The authors have applied the microsurgical anterior interhemispheric approach (AIH, developed by Z. Ito in 1981) as a surgical approach for anterior communicating artery aneurysms (Aco-AN). AIH has several benefits: brain compression is minor, clot evacuation in the interhemispheric fissure and frontal lobes is possible without significant additional brain retraction; and approaches to the Aco-AN are possible without removal of a part of the brain tissues, such as the rectal gyrus. However, in cases of high- or posterior-positioned Aco-AN and aneurysms proximal to the knee portion in the anterior cerebral arteries (ACA), more interhemispheric dissection and brain retraction cannot be avoided in the aneurysmal operation if AIH is applied.
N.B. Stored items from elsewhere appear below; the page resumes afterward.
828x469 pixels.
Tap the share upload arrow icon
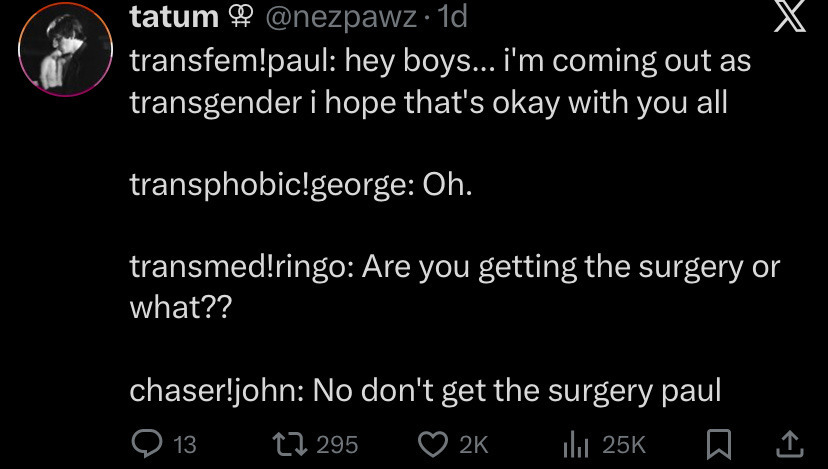coord(788,443)
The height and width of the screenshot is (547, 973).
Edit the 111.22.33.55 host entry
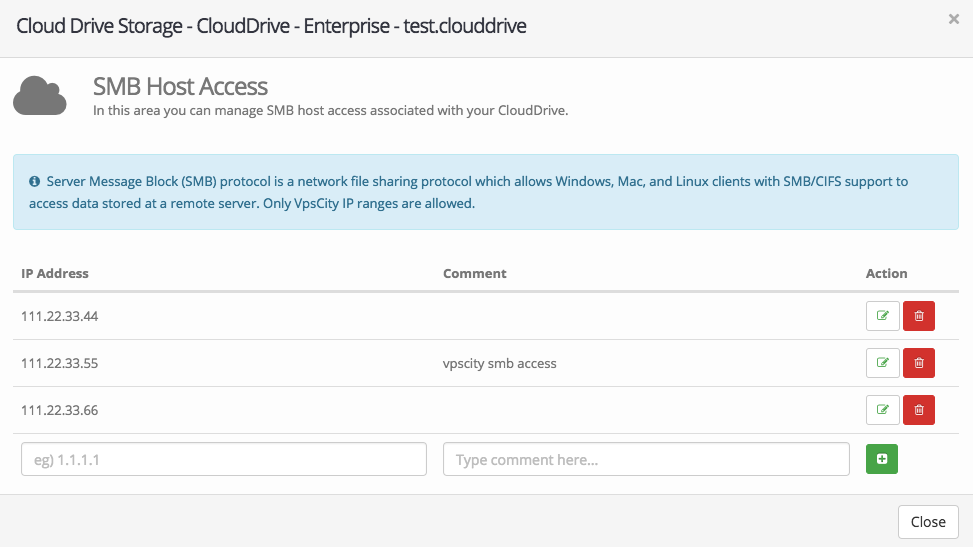pos(882,363)
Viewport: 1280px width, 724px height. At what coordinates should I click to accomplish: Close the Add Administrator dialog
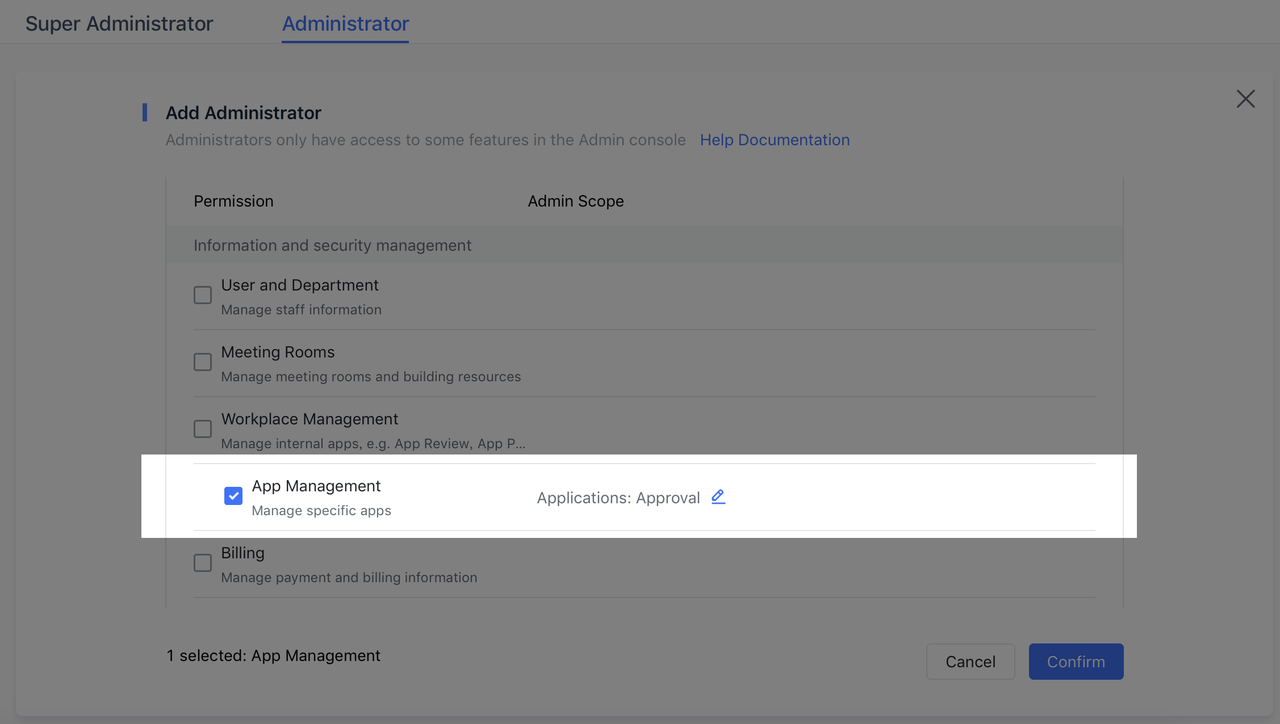1245,98
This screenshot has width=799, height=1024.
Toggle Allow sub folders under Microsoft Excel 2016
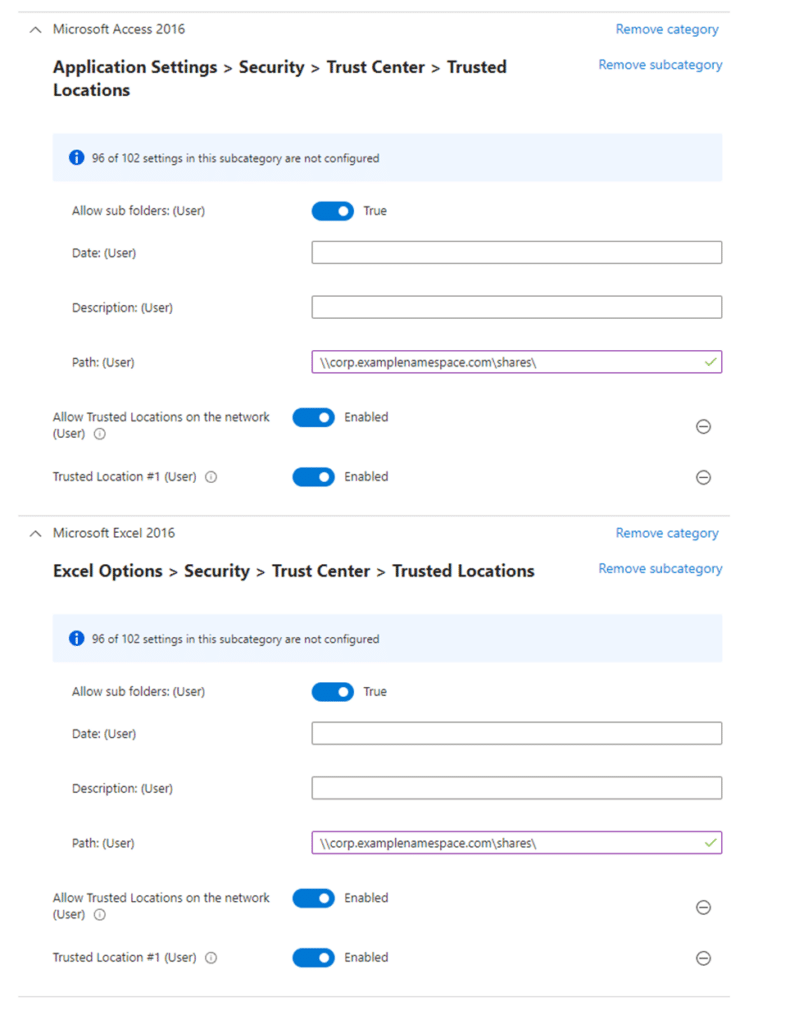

In these instances, the microsurgical basal interhemispheric approach (BIH) seems to be reasonable in order to make the dissection less extensive since the Aco-AN can be approached more inferiorly than in AIH. BIH was developed for anterior lesions of the third ventricle by N. Yasui, one of the authors. BIH could have the same benefits as AIH, mentioned above, and additional benefits accrue in that interhemispheric dissection is minimal in extension and distance and clot evacuation from the subchiasmatic to the prepontine cistern is possible without additional dissection or brain retraction. The purpose of this paper is to describe the practice of BIH and elucidate its characteristics compared with AI H.
The subjects were 19 patients with ruptured Aco-AN admitted to the authors' hospital from January 1985 to February 1986; BIH was applied in each case. The mean age of the subjects was 56 years. The interval from the last bleeding to the aneurysmal operation was from four hours to six days, with 15 of the patients being operated on within 24 hours. Preoperative consciousness levels showed alertness in nine, drowsiness in nine and semicoma in one. In six patients out of the 19, all the basal cisterns were packed with subarachnoid hematoma detected by CT scan. The operations were initiated under bifrontal craniotomy, applying the same methods as in AIH. In addition, a bilateral vertical craniotomy was performed at the frontal base, approximately 2cm away from the midline, and the anterior wall of the frontal sinus was removed. The first step in the interhemispheric dissection was not performed toward the knee portion of ACA compared with AIH, but to the planum sphenoidale and tuberculumn sellae directly. After aneurysmal clipping, clot evacuation from the subchiasmatic to the prepontine cistern was performed in 11 out of the 19 patients to establish the cerebrospinal fluid (CSF) pathway.
The patients were followed (mean: 6.1 months) and their outcomes were evaluated. Operative results were full recovery in 15 and self-management in four. Postoperative infection, cosmetic problems and olfactory nerve injuries were not experienced. These good outcomes could be the result of factors such as the minimal procedures employed during the operations and the easy establishment of the CSF pathway.
In conclusion, BIH is superior to AIH in cases with a high-positioned Aco-AN. But, it is stressed that both approaches should be undertaken with minimum brain retraction and sharp dissection, especially at the acute stage of subarachnoid hemorrhage.